Furthermore, picking up the source of the RC controller would mean combatants
could tell exactly where the troops are. In the case of an aerial drone,
piloting happens from an air conditioned trailer, often across the globe. So
that's less of an issue.

------
daeken
This is really, really cool. I wonder how much it'd cost to take something
like <http://micromotorx.com/kids-x-treme-ride-on-cars.html> and fit it with
cameras and all that. It seems like the larger size and the weight might be
able to trigger things that a little RC car wouldn't. Of course, it's
significantly more obvious than a little RC car, so it might get attacked
separately -- then again, that's valuable info too.

------
davidhollander
A response to statements such as:

> _it shouldn't be that damn hard to send some RC cars to Iraq to save lives_

Actually, efficient resource allocation is usually a NP hard problem! It's
very computationally complex, and the US Department of Defense is one the
largest bureaucracies in the world. From that perspective, and depending on
one's expected value for bureaucratic efficiency in relation to size, one
could also argue that the efficiency of the DoD is surprisingly good.

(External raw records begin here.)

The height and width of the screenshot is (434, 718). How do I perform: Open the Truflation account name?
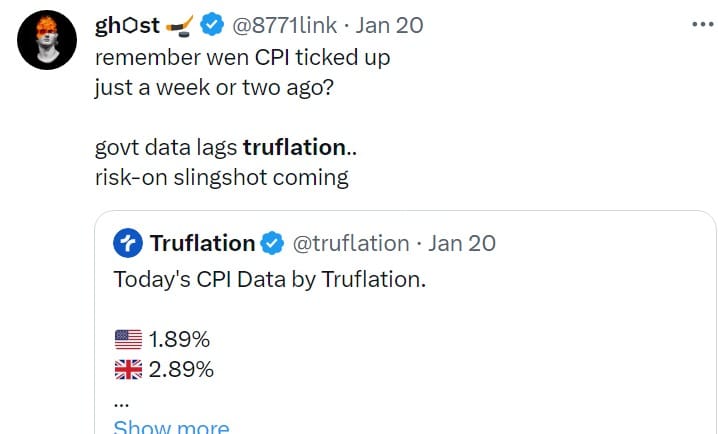pyautogui.click(x=202, y=243)
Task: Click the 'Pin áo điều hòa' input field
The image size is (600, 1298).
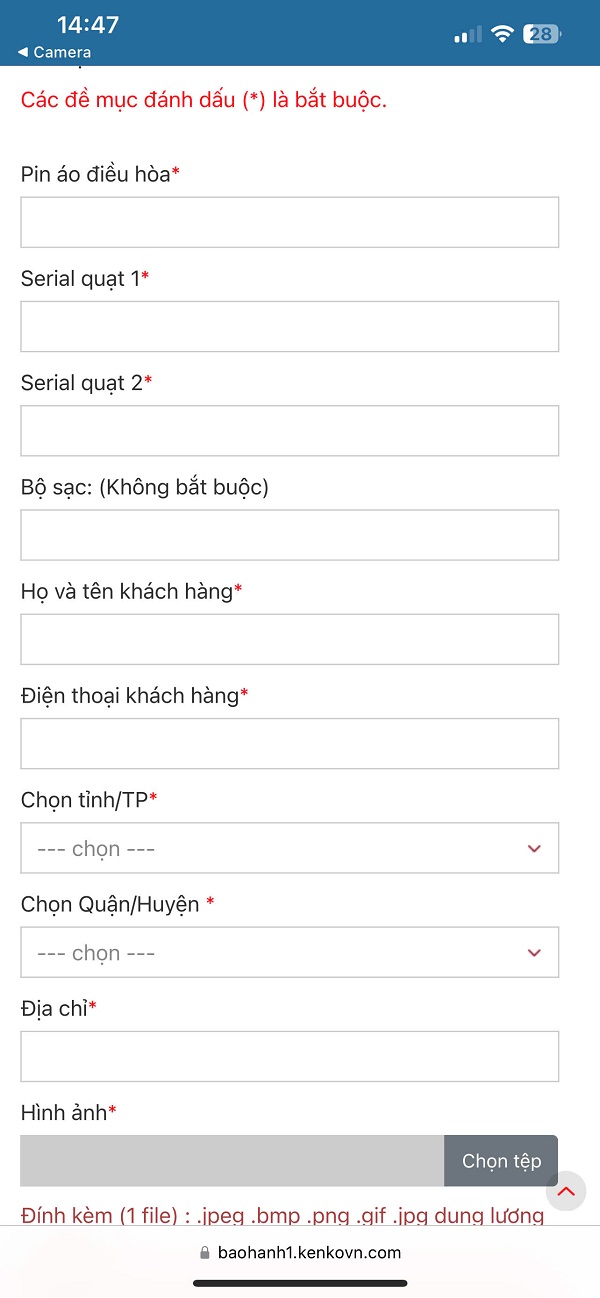Action: (x=289, y=222)
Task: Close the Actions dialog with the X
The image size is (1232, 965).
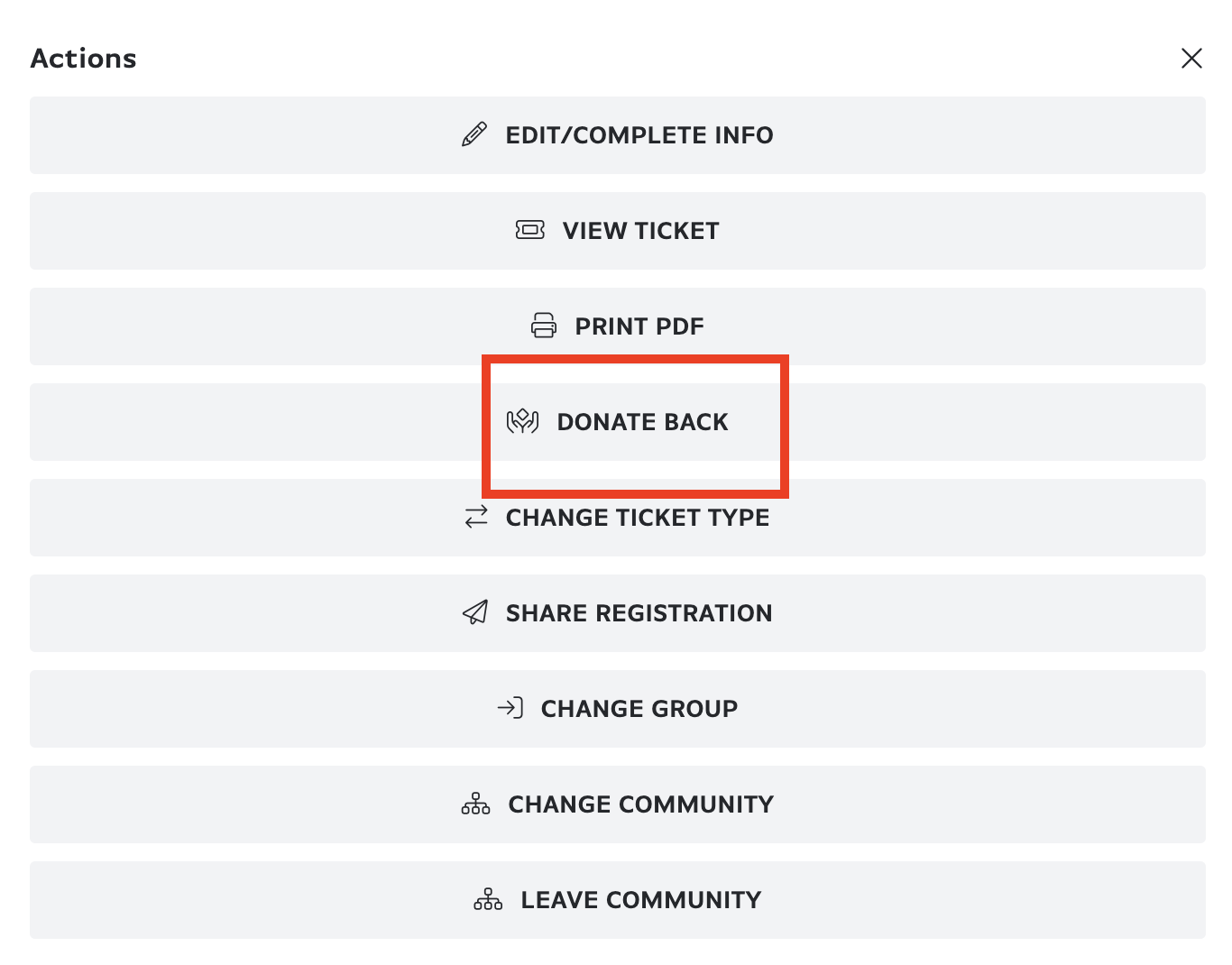Action: 1191,58
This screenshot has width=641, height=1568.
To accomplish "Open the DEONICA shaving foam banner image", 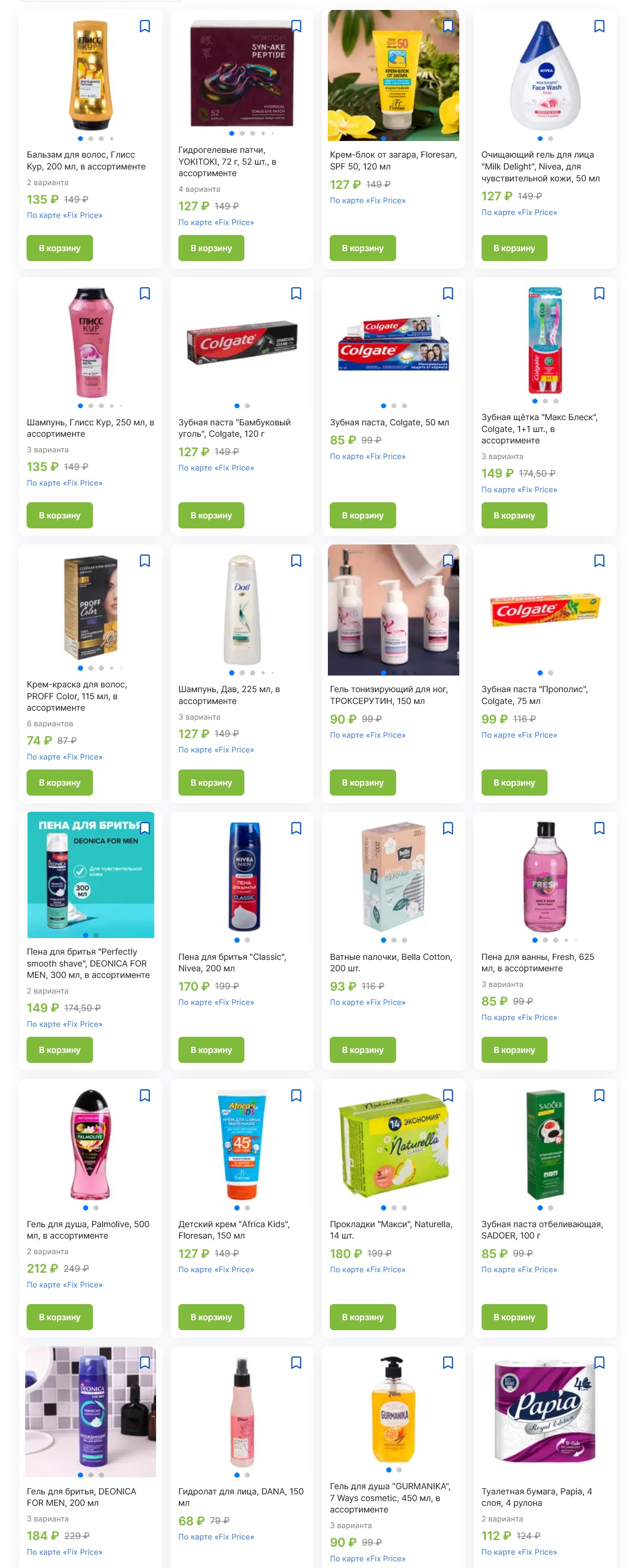I will pyautogui.click(x=91, y=875).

What could possibly help the Department of Defense's resource allocation
problems for such infantry equipment, and to open up the possibility for more
off-the-shelf solutions, is to push acquisition demand down to the squad level
as much as possible. You would more or less be giving squad commanders
equipment purchasing credits to allocate independently of one another. This
would simulate one the best tools currently available for resource allocation,
markets.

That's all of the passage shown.